Aside from its well-known reputation for building and maintaining strong bones, vitamin D could be tied to cancer prevention and cardiovascular health, and some researchers are looking into a connection between vitamin D deficiency and gum disease, said Dr. Mark Ryder, chair of the division of periodontology at the UCSF School of Dentistry.
“It helps boost your ability to fight infection, and it also reduces some destructive inflammation in your body, including inflammation with periodontal disease,” Ryder said. “Every five or 10 years, a new vitamin becomes the vitamin of the moment. The hot one right now is probably vitamin D, and so far all of the evidence looks encouraging.”
If, in fact, vitamin D is more important than believed, people probably need more of it than they’re getting – and more than doctors have recommended in the past, Ryder said.
More D is better
National guidelines recommend between 200 and 600 international units of vitamin D a day. Doctors say it’s unclear exactly how much vitamin D people should be getting, but 1,000 international units a day is a good place to start. It is possible, but unlikely, to get too much vitamin D – some studies say people can safely take 10,000 units a day and suffer no ill effects.
“I recommend to my patients who are older that they take between 800 and 1,200 units a day, unless they have certain diseases that cause poor absorption, and then they may need more,” said Dr. Jerry Minkoff, an endocrinologist with Kaiser Permanente in Santa Rosa. “I don’t own stock in Nature’s Blend, but yes, people should just take a supplement. It’s very cheap, and it’s very safe.”
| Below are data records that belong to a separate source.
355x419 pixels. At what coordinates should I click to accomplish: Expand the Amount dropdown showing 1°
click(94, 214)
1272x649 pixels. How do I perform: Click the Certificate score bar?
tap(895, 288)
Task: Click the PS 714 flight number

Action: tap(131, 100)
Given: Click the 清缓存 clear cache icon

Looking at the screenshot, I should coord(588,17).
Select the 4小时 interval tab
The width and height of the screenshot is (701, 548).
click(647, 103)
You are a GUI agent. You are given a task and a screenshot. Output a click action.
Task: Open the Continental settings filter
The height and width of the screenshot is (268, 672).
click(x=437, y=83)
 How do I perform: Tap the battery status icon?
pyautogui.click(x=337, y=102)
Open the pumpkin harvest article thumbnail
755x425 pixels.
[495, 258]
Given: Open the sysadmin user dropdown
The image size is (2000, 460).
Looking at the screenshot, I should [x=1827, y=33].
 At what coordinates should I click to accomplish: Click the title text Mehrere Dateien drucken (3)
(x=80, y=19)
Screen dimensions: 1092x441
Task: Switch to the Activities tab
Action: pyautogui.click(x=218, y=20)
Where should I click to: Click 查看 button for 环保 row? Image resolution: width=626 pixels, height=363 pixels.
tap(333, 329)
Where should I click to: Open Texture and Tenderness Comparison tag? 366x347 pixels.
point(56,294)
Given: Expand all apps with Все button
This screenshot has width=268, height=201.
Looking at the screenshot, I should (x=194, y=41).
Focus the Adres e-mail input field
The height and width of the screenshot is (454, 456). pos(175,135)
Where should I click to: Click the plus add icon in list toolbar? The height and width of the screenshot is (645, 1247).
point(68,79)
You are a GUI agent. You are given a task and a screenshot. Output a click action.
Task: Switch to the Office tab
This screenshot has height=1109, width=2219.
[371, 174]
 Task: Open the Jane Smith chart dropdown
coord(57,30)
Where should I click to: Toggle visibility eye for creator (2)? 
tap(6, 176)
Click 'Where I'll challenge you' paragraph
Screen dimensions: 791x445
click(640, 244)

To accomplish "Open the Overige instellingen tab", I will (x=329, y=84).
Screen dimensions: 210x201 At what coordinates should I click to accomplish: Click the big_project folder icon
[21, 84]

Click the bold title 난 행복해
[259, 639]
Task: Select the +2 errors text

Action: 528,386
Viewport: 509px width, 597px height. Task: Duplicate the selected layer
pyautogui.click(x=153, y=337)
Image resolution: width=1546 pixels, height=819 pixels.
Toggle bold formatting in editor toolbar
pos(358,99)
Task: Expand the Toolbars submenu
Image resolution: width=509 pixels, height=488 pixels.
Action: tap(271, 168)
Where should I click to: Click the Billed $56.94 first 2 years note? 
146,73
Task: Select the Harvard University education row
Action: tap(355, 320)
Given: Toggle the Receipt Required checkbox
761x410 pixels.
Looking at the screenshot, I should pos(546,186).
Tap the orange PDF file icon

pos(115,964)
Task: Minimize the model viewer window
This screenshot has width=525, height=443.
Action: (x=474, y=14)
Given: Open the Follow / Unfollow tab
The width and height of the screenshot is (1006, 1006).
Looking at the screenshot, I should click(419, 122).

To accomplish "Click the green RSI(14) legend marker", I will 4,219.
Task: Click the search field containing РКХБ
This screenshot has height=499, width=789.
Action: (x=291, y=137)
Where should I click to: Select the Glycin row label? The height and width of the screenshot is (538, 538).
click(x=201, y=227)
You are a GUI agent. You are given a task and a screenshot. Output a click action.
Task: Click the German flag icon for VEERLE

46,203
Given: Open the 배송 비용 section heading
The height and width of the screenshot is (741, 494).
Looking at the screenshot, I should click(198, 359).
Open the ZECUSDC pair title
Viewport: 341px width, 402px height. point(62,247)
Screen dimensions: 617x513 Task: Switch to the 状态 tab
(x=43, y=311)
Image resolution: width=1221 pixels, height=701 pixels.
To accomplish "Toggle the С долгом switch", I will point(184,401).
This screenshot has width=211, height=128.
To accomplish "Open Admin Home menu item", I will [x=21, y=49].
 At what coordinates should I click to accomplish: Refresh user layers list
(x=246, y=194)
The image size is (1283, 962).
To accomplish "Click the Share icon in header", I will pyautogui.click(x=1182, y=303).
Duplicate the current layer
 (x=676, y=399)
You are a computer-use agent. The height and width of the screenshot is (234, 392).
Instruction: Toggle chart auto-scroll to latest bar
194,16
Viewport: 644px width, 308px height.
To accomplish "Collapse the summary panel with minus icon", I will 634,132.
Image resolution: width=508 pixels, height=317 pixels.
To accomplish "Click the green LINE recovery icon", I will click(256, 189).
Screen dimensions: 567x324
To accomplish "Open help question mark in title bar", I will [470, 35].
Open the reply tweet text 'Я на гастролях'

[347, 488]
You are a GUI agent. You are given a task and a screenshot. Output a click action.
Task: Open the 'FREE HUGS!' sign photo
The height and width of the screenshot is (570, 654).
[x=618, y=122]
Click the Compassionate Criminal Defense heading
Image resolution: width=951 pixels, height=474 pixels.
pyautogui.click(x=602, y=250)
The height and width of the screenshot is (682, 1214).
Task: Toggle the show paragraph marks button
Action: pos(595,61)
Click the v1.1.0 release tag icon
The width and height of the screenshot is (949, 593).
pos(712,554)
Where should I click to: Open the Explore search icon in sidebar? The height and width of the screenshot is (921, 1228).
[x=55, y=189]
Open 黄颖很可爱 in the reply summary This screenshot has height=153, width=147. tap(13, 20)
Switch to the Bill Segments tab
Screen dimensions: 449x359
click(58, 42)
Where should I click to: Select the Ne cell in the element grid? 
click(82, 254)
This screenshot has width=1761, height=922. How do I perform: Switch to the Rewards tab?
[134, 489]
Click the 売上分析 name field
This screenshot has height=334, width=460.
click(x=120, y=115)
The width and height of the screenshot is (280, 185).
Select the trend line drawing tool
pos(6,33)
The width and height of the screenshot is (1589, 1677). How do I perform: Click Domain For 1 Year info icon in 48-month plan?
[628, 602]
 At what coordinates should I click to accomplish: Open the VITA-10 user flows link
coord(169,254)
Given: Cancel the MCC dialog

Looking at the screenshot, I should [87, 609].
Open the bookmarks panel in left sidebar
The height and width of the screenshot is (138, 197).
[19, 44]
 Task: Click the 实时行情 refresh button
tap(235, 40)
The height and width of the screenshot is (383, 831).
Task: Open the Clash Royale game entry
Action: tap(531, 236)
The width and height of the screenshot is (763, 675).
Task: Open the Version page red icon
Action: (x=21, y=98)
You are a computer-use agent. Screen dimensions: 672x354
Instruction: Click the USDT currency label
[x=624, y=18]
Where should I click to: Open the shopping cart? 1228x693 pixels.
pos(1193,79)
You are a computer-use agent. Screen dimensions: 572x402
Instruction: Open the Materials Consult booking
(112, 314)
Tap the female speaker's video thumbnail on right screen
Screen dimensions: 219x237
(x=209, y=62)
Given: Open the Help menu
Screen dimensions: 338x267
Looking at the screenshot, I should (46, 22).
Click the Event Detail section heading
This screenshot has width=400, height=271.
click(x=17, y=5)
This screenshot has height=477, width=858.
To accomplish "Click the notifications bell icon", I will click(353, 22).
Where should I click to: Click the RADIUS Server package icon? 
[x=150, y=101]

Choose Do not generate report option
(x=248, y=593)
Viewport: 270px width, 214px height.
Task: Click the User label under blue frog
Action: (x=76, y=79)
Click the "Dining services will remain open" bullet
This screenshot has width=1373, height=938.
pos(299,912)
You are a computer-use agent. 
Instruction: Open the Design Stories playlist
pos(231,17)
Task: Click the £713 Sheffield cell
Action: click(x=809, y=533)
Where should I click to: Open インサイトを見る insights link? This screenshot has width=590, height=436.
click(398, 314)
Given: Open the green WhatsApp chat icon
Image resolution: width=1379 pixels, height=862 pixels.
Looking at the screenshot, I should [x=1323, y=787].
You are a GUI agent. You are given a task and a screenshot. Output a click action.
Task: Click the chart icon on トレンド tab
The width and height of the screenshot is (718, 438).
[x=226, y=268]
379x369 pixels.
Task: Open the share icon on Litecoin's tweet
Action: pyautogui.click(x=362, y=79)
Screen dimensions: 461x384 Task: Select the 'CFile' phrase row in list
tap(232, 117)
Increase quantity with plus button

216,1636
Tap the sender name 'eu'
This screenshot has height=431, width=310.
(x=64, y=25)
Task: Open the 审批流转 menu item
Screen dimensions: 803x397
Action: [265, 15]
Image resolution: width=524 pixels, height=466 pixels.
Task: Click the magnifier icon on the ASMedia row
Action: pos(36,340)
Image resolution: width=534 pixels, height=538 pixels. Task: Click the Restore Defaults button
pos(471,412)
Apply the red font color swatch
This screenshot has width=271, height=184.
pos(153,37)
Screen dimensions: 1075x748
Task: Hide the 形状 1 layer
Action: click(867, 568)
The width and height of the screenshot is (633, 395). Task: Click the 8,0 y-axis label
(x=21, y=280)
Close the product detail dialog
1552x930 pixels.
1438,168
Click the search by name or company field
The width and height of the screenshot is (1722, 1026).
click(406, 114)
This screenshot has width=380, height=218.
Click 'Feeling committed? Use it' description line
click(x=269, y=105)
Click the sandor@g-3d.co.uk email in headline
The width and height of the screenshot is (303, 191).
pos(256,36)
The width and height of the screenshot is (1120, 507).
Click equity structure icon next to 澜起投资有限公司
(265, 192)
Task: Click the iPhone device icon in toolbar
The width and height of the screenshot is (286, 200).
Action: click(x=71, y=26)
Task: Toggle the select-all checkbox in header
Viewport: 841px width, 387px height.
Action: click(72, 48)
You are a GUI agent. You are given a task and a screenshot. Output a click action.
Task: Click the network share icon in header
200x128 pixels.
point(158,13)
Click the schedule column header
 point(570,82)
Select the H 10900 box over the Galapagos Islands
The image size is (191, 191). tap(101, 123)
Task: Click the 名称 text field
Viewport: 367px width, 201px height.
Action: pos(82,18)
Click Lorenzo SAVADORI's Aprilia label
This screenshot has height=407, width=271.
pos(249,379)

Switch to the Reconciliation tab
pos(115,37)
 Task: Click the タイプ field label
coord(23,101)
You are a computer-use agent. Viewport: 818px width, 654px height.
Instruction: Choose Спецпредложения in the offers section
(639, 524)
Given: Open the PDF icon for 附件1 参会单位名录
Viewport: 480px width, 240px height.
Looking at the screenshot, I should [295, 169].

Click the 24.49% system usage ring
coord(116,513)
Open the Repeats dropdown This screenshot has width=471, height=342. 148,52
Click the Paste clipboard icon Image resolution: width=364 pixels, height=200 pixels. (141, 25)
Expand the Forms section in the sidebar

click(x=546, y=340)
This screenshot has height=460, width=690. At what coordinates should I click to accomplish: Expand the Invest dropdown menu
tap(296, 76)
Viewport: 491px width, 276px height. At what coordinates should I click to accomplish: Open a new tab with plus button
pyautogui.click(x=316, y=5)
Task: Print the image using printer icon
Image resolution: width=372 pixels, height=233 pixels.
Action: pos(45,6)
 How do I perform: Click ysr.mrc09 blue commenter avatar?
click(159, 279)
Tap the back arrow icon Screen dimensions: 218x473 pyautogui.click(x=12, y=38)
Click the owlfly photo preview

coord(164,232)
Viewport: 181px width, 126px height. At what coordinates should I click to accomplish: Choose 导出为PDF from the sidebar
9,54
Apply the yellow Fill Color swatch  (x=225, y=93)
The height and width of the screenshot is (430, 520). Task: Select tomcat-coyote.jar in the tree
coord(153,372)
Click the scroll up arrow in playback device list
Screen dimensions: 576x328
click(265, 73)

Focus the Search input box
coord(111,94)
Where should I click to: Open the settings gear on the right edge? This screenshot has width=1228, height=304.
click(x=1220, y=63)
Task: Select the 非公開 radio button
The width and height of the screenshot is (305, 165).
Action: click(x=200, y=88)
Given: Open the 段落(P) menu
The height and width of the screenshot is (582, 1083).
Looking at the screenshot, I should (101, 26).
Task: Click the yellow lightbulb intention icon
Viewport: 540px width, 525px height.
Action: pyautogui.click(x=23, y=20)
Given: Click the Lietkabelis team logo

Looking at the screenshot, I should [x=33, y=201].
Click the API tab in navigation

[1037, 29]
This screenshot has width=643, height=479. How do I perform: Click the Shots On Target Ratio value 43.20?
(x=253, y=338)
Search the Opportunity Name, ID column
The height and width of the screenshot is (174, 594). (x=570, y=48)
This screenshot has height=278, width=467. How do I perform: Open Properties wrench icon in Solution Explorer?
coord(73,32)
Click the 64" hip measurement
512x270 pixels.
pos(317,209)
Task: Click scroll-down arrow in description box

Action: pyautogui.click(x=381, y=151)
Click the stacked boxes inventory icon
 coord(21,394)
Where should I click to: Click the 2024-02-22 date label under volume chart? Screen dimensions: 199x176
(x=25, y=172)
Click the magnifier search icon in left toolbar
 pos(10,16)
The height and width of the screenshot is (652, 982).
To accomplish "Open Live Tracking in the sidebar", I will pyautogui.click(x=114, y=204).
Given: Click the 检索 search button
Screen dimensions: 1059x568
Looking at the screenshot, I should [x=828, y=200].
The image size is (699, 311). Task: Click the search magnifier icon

National studies suggest that about two-thirds of Americans currently meet vitamin D recommendations, but many doctors say those guidelines are outdated. Abrams, the hematology-oncology expert at San Francisco General, said vitamin D deficiency has become so common in his patients that he routinely recommends a supplement, even without a test to confirm whether they’re getting enough of the nutrient.
There often are no symptoms from low vitamin D levels except in cases where the deficiency is so great that rickets or osteoporosis result. Some people may feel tired or sluggish and find they have more energy when they take a vitamin D supplement, but there are no clinical trials to prove those effects.
The supplement typically comes in pill form, but people can get vitamin D naturally from sun exposure and by eating certain foods. Both of those options are problematic, however.
It might only take a few minutes of sun exposure every day to create enough vitamin D, but doctors are wary to recommend spending time in the sun because of the risk of skin cancer. Wearing sunblock prevents vitamin D production.
Cod liver oil is the best source of vitamin D – it has 1,360 units in a tablespoon. But it tastes awful.
Most other foods with vitamin D just don’t have enough of it to be practical sources. Salmon and some other fish have a few hundred units of vitamin D per serving, but most people don’t eat enough fish to reliably get the nutrients they need every day. Two cups of fortified milk a day would meet the current vitamin D recommendations – but few Americans drink that much.